Auckland mum Mrs Wu, who did not want her full name used, has an eight-year-old son visiting his grandparents in Wuhan and had told his school about the situation.

She said everyone needed to play their part in preventing the virus from spreading.

Staff members take passengers' body temperature at Tianhe International Airport in Wuhan. Photo: AFP

"People who are in China now, they can either call or email your associates in New Zealand - when you went back to China, where you are and all the other details - although I don't know what coping measures will New Zealand take.

"I think that means you're taking responsibility for yourself, as well as others," she said.

Several schools sent emails to parents advising them about the symptoms of the virus warning students with high temperatures to delay their travel back to New Zealand and stay away from school for a week if they had been in Wuhan recently.
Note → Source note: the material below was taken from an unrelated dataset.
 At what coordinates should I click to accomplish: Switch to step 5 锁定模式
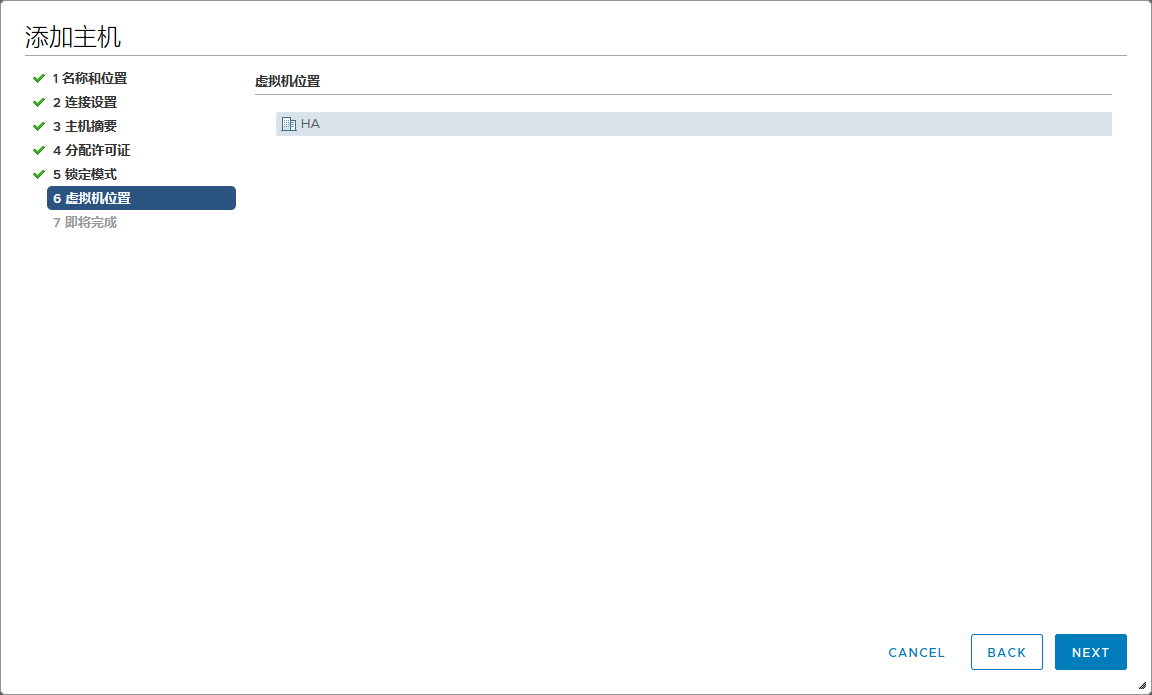(85, 174)
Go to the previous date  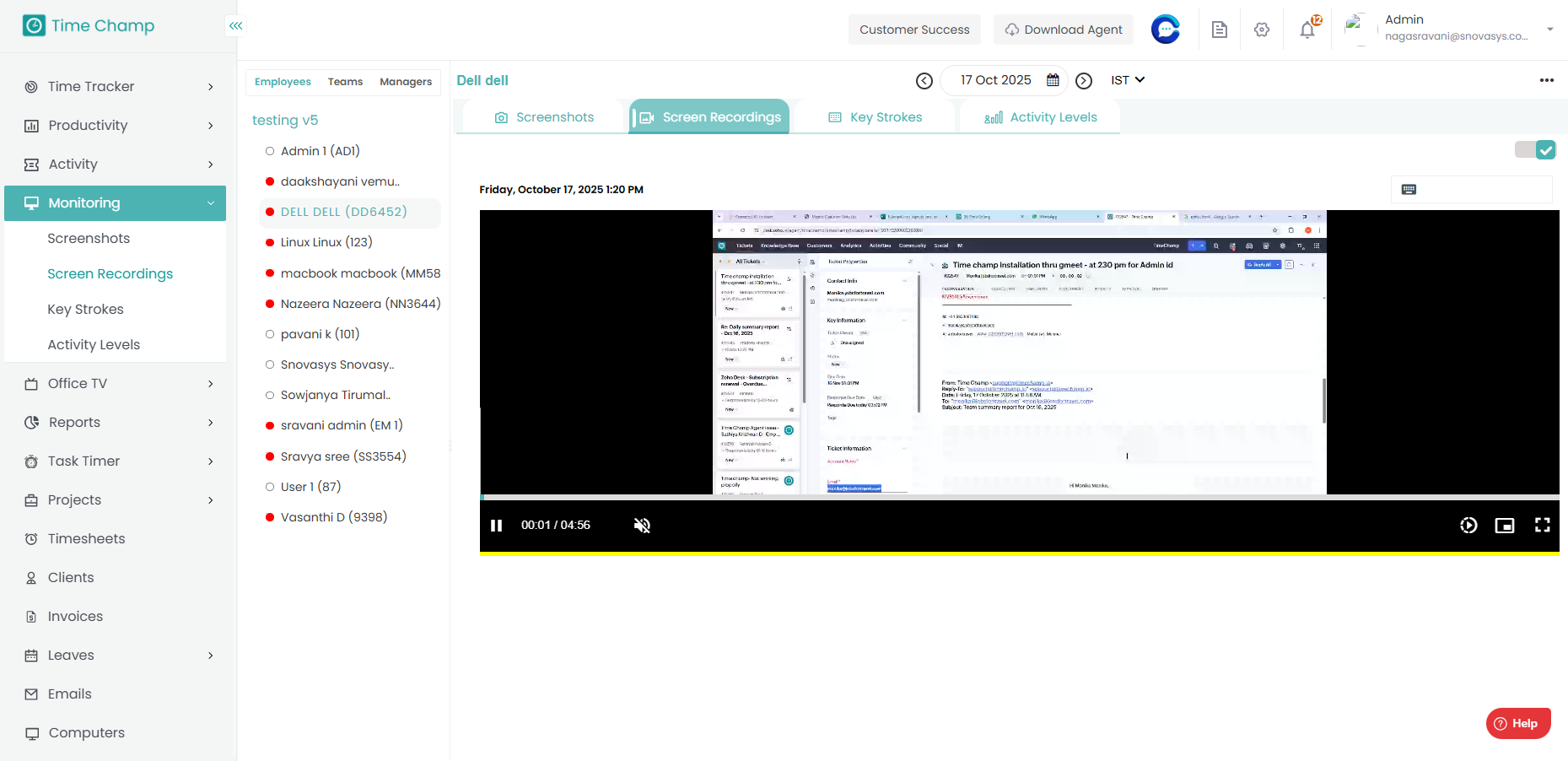pos(924,81)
Deputy Secretary for Education Katrina Casey told RNZ in a statement officials were working closely with the Health Ministry to ensure they had the most up to date information.

"The first thing we have done is provide information to our regional teams to use as they receive enquiries from Principals and Leaders of Early Learning Services," she said.

"We understand that a lot of the guidance we have previously sent to schools for the management of the measles outbreak last year will still be applicable. The Ministry of Health is reviewing that content for us. We expect to have more comprehensive advice to go to schools either today or Monday."

The Institute of Environmental Science and Research said it should have a lab test set up to screen for the deadly virus by the end of next week.

The Ministry of Foreign Affaris and Trade was encouraging all New Zealanders travelling to China to register with the safe travel website to stay up to date with travel alerts.

The World Health Organisation announced today the outbreak was not yet at the point where it needed to declare an international public health emergency.